# Prompt
Your task is to restate word for word the lines in the material below, from the one with "Screen dimensions: 297x115" up to and including the one with "The image size is (315, 251).". Do not carry over the pictures.
[[ Materials provided, beginning ]]
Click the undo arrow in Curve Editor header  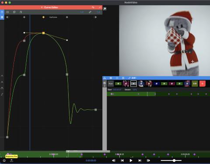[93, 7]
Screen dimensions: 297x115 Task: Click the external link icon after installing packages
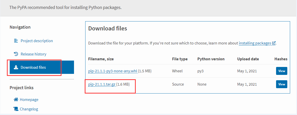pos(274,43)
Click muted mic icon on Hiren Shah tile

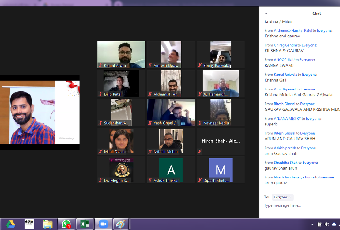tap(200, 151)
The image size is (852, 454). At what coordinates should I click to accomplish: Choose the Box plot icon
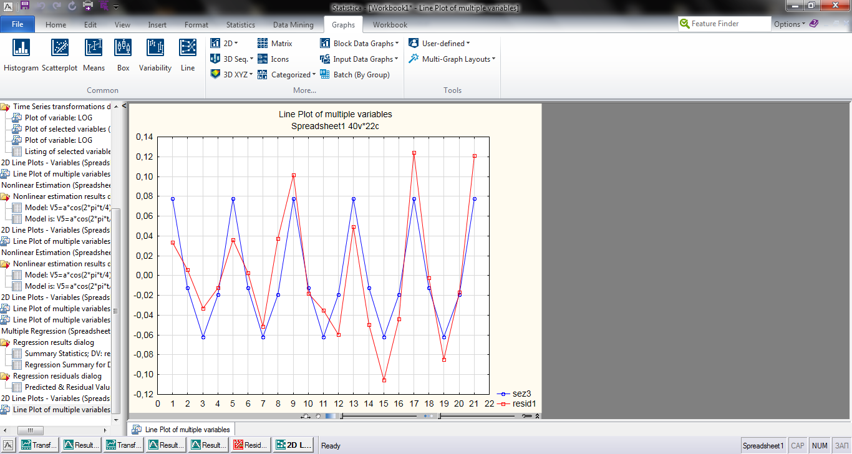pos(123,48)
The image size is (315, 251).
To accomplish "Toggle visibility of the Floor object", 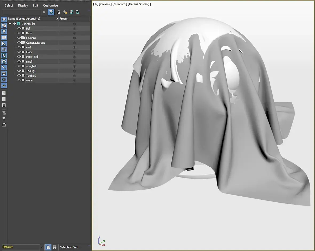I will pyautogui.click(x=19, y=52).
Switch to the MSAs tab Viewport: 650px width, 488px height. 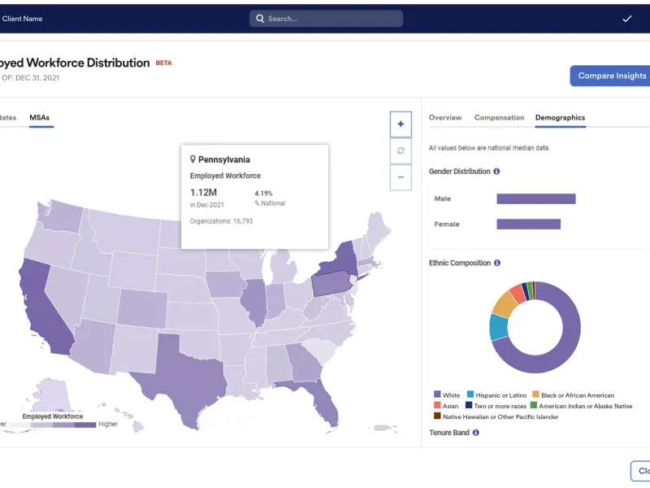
[[ Materials provided, end ]]
# Reply
Screen dimensions: 297x115 Task: Click the external link icon after installing packages
pos(274,43)
Click muted mic icon on Hiren Shah tile

tap(200, 151)
The image size is (852, 454). At what coordinates should I click to accomplish: Choose the Box plot icon
pos(123,48)
The image size is (315, 251).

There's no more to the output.